Le accuse erano pesanti. Includevano lesioni, abuso di autorità e tortura. La formula utilizzata fu «per non aver commesso il fatto». Per Vinciguerra, l'accusa di tortura riguardava un episodio specifico. Questo evento risaliva al 10 marzo 2020. Quasi un mese prima dei fatti principali contestati. La difesa ha quindi sostenuto con successo la mancanza di prove concrete. La Corte d'Appello ha ora confermato questa valutazione. Ha rigettato ogni addebito nei confronti dei due agenti.
Il contesto del processo e le parti civili
Nel processo di primo grado, numerose parti si erano costituite. Decine di detenuti, vittime presunte delle violenze, avevano chiesto giustizia. Si erano costituiti come parti civili. Anche il Ministero di Grazia e Giustizia era presente. Agiva sia come parte civile che come responsabile civile. La sentenza della Corte d'Appello non solo ha confermato l'assoluzione. Ha anche stabilito un altro punto importante. Ha condannato le parti civili al pagamento delle spese processuali. Questo sottolinea la solidità della decisione presa dai giudici.
Durante il giudizio di secondo grado, la procura ha visto un cambio. L'accusa è stata affidata a due sostituti procuratori. Si tratta di Alessandra Pinto e Daniela Pannone. Questi magistrati sono già attivamente coinvolti nel maxi-dibattimento principale. La loro applicazione temporanea è stata disposta dal procuratore generale. La ragione risiede nella profonda conoscenza del caso. Hanno seguito il complesso procedimento fin dall'inizio. Questo garantisce continuità e competenza nell'azione accusatoria.

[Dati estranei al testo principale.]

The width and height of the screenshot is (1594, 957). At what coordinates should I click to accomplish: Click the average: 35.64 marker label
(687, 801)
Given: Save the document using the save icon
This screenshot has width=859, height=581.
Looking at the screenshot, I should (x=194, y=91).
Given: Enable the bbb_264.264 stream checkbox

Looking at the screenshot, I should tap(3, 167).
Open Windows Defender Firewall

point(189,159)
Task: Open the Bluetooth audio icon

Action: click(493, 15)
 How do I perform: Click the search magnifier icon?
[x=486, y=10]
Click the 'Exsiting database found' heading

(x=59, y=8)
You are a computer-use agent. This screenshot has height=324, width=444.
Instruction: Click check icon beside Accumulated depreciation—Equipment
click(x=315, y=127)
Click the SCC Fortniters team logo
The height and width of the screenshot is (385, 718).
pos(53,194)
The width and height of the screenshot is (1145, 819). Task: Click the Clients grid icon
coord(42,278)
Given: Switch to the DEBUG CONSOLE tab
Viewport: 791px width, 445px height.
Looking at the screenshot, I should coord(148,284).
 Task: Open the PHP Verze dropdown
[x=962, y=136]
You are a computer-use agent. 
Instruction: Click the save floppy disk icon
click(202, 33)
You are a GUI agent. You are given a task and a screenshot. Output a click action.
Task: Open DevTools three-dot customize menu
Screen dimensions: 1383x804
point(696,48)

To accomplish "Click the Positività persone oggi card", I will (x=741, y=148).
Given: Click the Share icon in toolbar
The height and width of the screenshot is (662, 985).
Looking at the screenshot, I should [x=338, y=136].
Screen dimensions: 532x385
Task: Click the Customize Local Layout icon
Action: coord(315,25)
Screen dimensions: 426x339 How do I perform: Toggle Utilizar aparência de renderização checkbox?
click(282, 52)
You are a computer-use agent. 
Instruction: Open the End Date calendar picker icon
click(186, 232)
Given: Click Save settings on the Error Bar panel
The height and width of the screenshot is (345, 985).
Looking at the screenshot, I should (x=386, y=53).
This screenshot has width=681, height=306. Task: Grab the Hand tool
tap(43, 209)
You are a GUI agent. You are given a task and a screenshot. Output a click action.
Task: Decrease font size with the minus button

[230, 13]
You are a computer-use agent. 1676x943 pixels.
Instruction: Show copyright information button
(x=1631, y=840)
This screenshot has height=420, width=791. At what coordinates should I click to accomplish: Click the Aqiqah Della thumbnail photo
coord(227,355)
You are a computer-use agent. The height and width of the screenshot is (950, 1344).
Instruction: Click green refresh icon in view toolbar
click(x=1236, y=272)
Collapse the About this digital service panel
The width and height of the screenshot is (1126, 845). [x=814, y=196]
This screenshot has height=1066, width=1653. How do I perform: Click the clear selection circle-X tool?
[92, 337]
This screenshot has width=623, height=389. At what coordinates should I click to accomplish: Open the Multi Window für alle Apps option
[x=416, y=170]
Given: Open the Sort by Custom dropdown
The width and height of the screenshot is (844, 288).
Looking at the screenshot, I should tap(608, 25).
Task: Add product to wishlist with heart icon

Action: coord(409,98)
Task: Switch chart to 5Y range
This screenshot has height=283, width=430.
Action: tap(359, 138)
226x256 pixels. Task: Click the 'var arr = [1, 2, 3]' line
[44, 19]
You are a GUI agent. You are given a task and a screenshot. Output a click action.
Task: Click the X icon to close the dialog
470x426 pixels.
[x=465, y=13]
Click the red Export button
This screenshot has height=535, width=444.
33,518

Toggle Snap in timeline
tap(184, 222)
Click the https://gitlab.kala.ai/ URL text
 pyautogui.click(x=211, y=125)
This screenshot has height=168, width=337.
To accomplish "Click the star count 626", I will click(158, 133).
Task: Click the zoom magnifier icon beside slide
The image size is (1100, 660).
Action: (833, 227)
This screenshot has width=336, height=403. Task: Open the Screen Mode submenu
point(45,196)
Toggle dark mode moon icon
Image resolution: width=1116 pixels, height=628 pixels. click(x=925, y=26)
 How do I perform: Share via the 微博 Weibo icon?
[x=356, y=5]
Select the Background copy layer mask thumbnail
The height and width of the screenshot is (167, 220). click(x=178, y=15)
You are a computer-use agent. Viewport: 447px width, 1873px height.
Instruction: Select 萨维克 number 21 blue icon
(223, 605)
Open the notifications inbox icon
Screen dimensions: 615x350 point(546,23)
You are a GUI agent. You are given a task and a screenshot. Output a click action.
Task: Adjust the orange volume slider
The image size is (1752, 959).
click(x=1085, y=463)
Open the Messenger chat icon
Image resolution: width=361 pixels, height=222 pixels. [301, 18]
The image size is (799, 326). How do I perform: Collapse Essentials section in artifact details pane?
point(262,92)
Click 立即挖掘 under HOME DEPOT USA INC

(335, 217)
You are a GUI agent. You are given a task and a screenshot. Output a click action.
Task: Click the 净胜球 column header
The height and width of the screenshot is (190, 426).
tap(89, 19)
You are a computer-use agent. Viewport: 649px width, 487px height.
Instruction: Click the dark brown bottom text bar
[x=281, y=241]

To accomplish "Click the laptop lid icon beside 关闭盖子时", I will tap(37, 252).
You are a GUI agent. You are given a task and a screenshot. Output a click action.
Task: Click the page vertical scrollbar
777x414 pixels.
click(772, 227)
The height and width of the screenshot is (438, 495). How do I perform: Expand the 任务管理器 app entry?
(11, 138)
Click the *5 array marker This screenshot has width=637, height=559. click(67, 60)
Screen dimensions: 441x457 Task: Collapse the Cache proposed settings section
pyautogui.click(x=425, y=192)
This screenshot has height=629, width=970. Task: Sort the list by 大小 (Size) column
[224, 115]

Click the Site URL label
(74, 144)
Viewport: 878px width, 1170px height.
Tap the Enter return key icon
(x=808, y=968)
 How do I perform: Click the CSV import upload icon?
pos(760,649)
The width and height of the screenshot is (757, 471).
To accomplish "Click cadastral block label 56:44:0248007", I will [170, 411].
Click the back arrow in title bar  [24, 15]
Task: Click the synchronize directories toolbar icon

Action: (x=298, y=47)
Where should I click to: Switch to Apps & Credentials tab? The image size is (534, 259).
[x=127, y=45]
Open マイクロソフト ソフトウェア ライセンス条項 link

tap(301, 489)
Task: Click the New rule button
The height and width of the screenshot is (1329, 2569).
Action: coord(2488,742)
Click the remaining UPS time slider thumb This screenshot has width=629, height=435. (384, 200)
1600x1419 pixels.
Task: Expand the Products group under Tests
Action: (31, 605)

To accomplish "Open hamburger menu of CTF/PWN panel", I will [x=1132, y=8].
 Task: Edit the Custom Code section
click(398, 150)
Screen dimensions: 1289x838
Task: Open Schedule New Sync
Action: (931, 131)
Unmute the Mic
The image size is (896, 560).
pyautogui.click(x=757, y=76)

Richiesta di rinnovazione istruttoria respinta
I due sostituti procuratori hanno avanzato una richiesta specifica. Hanno chiesto alla Corte d'Appello la rinnovazione dell'istruttoria dibattimentale. L'obiettivo era acquisire nuove testimonianze. Queste testimonianze erano state rese durante il dibattimento principale. Quello che coinvolge i 105 imputati. Tuttavia, i giudici di secondo grado hanno respinto la richiesta. La motivazione è chiara. Le testimonianze in questione erano state acquisite. Ma non in presenza dei difensori di Di Costanzo e Vinciguerra. Questo aspetto procedurale è stato determinante per il rigetto.
La decisione della Corte d'Appello chiude definitivamente la posizione dei due agenti. La loro assoluzione, già sancita in primo grado, è ora confermata. Il caso delle presunte violenze nel carcere di Santa Maria Capua Vetere continua invece per gli altri imputati. La giustizia farà il suo corso per accertare eventuali responsabilità. La vicenda giudiziaria evidenzia la complessità delle indagini. Soprattutto quando coinvolgono istituzioni e diritti fondamentali. La provincia di Caserta, dove si trova il carcere, è stata teatro di questo lungo iter giudiziario.
La vicenda giudiziaria ha avuto inizio nel 2020. Dopo la perquisizione straordinaria nel reparto Nilo del carcere. Le accuse di violenze e maltrattamenti hanno scosso l'opinione pubblica. L'inchiesta ha portato a un numero elevato di indagati. La scelta di alcuni imputati di optare per il rito abbreviato ha permesso di definire più rapidamente alcune posizioni. Come nel caso di Di Costanzo e Vinciguerra. La Corte di Appello di Napoli ha quindi confermato la linea tracciata dal tribunale di primo grado. La giustizia ha ritenuto che non vi fossero prove sufficienti per condannare i due agenti. La loro posizione è ora definitivamente archiviata.